Como em qualquer banco, o BMG tende a ter sua credibilidade muito associada à imagem de seus donos. O momento já era difícil para bancos médios do país por causa das fraudes encontradas no PanAmericano e no Cruzeiro do Sul, entre outros. Essa condenação, se confirmada em instância superior, obrigará a família a se afastar da gestão do banco.

Mas pessoas próximas da instituição têm dito que não houve saques acima do normal, a despeito da condenação da cúpula do banco. O BMG tem patrimônio de R$ 3 bilhões, gira cerca de R$ 1 bilhão por mês em operações de crédito, tem 85% de sua produção vinculada ao consignado, 35 mil pessoas vendendo seus serviços e 6 mil agências. Especialista em crédito consignado, tornou-se o segundo maior participante desse mercado - atrás apenas do Banco do Brasil - e dono de uma carteira de R$ 29 bilhões.

No meio financeiro, avalia-se que, se o acerto com o Itaú já não tivesse sido fechado antes das sentenças de prisão, o negócio poderia até não ter sido fechado. O acordo foi selado 14 semanas antes das sentenças.

A juíza Camila Velano escreveu na sentença que os dois banqueiros, o vice-presidente e João Batista de Abreu foram responsáveis por empréstimos ao PT e a empresas ligadas a Valério que "não tinham como objetivo serem realmente adimplidos, constituindo-se como instrumentos formais fictícios, ideologicamente falsos, cuja real intenção era dissimular o repasse de recursos aos tomadores".

Segundo a juíza, diversos elementos apontados pelo Ministério Público Federal compõem um cenário onde se identifica "a prática da gestão fraudulenta por parte dos dirigentes do BMG". Na sentença, ela insiste que o banco não tinha real intenção de cobrar os valores. "Extrai-se ainda e, principalmente, que grande parte dos valores amortizados adveio de recursos do próprio BMG, ou seja, o BMG praticamente pagava para emprestar."

Os condenados do BMG protocolaram na 4ª Vara Federal em Belo Horizonte a intenção de apresentar um recurso à condenação. Pelo rito, quando forem chamados para se pronunciar, formalizarão, então, sua defesa, encaminhando um recurso ao Tribunal Regional Federal em Brasília. A expectativa no banco é que, uma vez que o processo siga para instâncias superiores, as condenações caiam por terra.
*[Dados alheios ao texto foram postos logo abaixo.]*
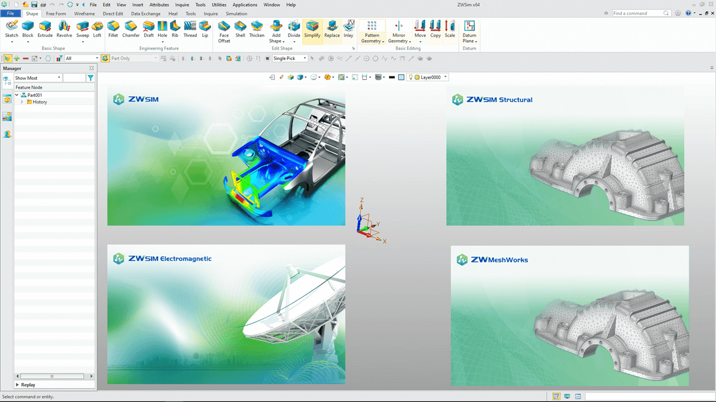Toggle the light bulb near Layer0000

coord(412,77)
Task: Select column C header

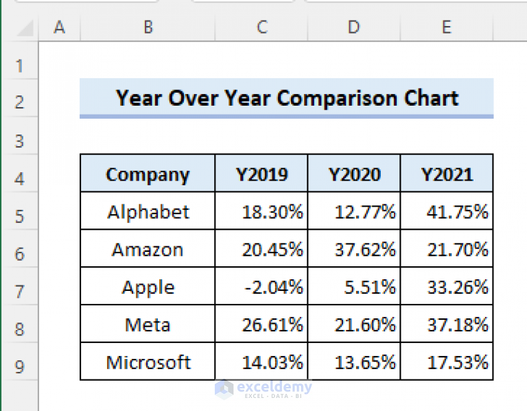Action: coord(261,27)
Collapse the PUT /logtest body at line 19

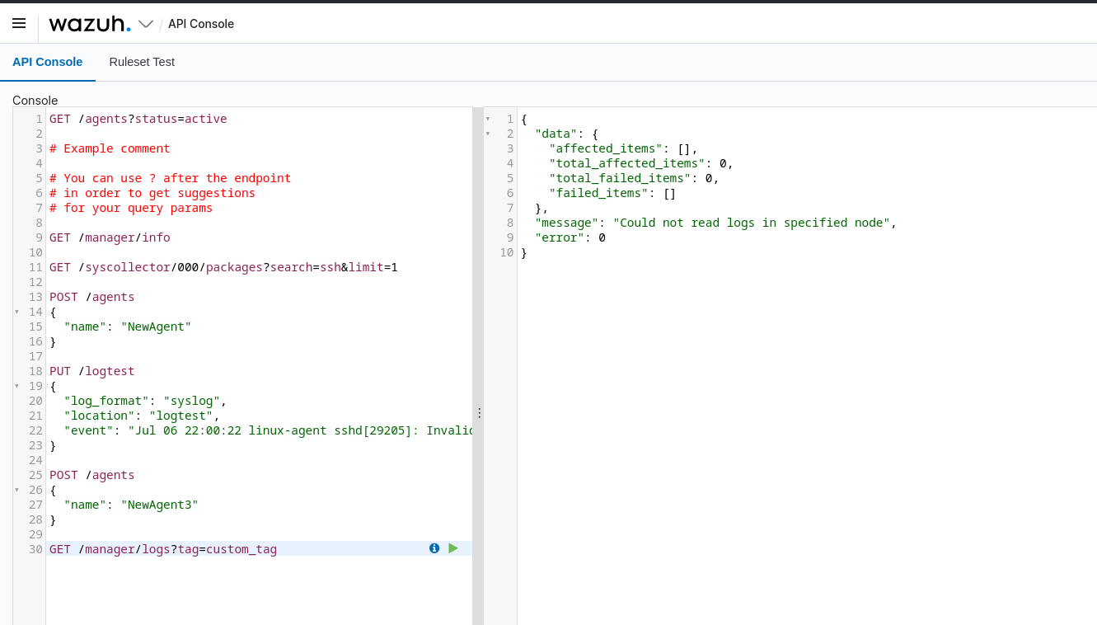click(x=18, y=386)
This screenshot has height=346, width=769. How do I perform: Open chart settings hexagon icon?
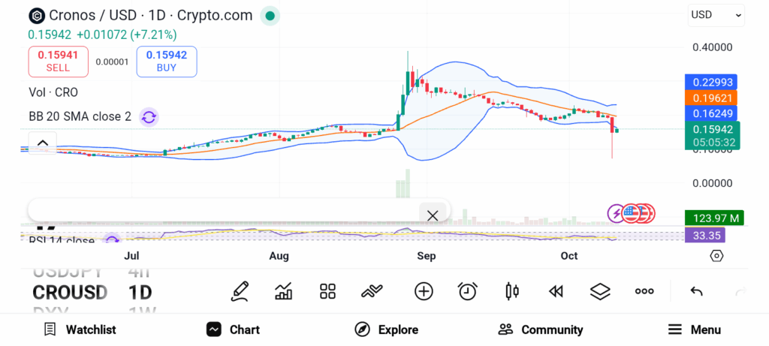click(716, 256)
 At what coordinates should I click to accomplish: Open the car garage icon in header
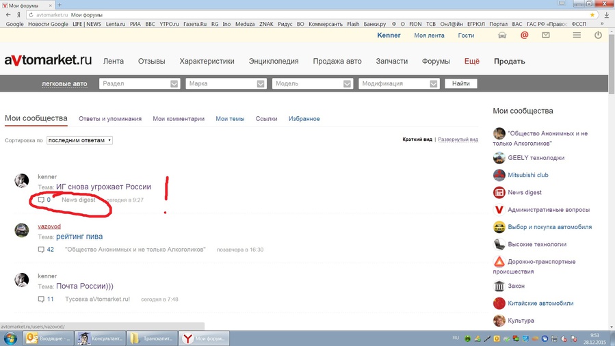[x=502, y=36]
O BMG concedeu um empréstimo de R$ 2,5 milhões ao PT em fevereiro de 2003 - quando o presidente Lula iniciava seu primeiro mandato. Concedeu também um empréstimo de R$ 10 milhões a Rogério Tolentino, à época sócio e advogado de Marcos Valério. E concedeu R$ 12,5 milhões à agência de publicidade SMP&B, de Valério, que antes das denúncias sobre o mensalão era uma das mais prestigiadas de Minas.

O Banco Central avaliou depois das operações que o BMG cometera falhas nos empréstimos e decidiu punir seus executivos, impedindo-os de administrar instituições financeiras por três anos. Em dezembro do ano passado, no entanto, o Conselho de Recursos do Sistema Financeiro (CRSF) reviu as sanções e, em vez do afastamento compulsório por três anos, determinou a aplicação de R$ 25 mil a R$ 100 mil em multas aos executivos. O órgão, conhecido como Conselhinho, justificou que, a seu ver, os administradores não chegaram a colocar a saúde financeira do BMG em risco.

Após a decisão, instalou-se na cúpula do banco a sensação de que o processo na Justiça Federal não resultaria em condenação. No banco a rotina não mudou. Flávio e Ricardo Guimarães e Alaor seguem com suas atribuições e compromissos diários.